Aim of the task —
Copy out word for word everything in the post on pharma chemist headcounts from "But the chemistry" down to "not entirely surprised.".

Friday, June 1, 2012

How many chemists do pharma companies employ?

Did they really have 900 chemists, or did they just
march the same 300 chemists through the courtyard 3 times?
In 2009, Derek Lowe had this comment about pharma company headcount:
A reader who's (unfortunately) in a position to know the details sends along some numbers on Pfizer's chemistry shakeout. According to his figures, Pfizer (pre-Wyeth merger) had about 900 chemists. The Wyeth deal brought in about 350, but no one expected the merged department to stay at 1250 - instead, the guess was that the new chemistry staff would be in the 1000 range, which is what I would have guessed, too. 
But the chemistry head count is now apparently headed to about 850: smaller than it was before the merger. 
I think it is interesting that it would take someone "in the know" to give a simple headcount of chemists -- then again, I'm not entirely surprised.

If you would have asked me what a typical pharma company's chemist headcount was, I'm not sure I could tell you -- there aren't any really good numbers out there. For the most part, I understand -- Big Pharma is loathe to reveal the details of its R&D spend, and headcount would be a pretty decent proxy. Revealing an exact number of chemists would seem to be unwise, somehow. (There's also the problem of breaking those numbers down: How many analytical chemists? How many associates? How many QC chemists? How many process chemists? Who do they work for -- manufacturing or R&D?)

Dataset content —
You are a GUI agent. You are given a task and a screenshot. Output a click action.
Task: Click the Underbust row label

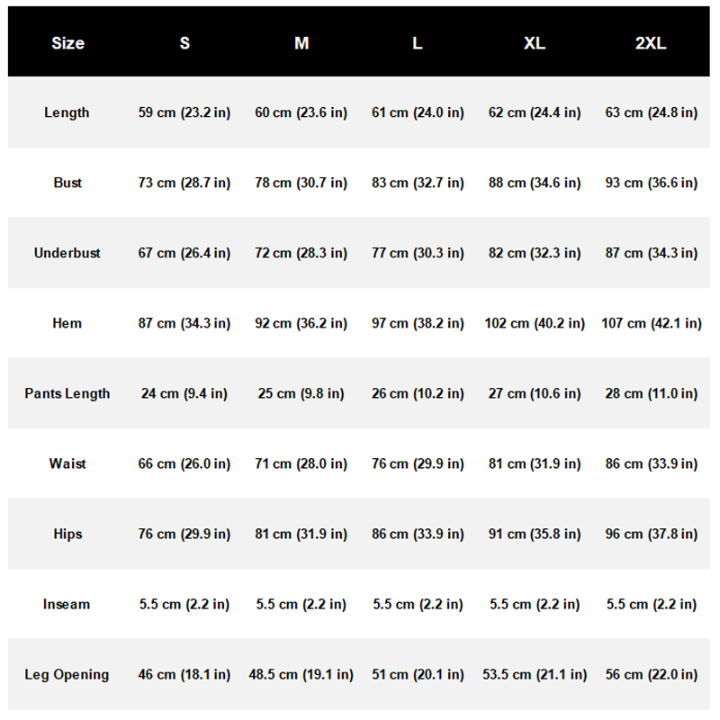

Your response —
But the chemistry head count is now apparently headed to about 850: smaller than it was before the merger. 
I think it is interesting that it would take someone "in the know" to give a simple headcount of chemists -- then again, I'm not entirely surprised.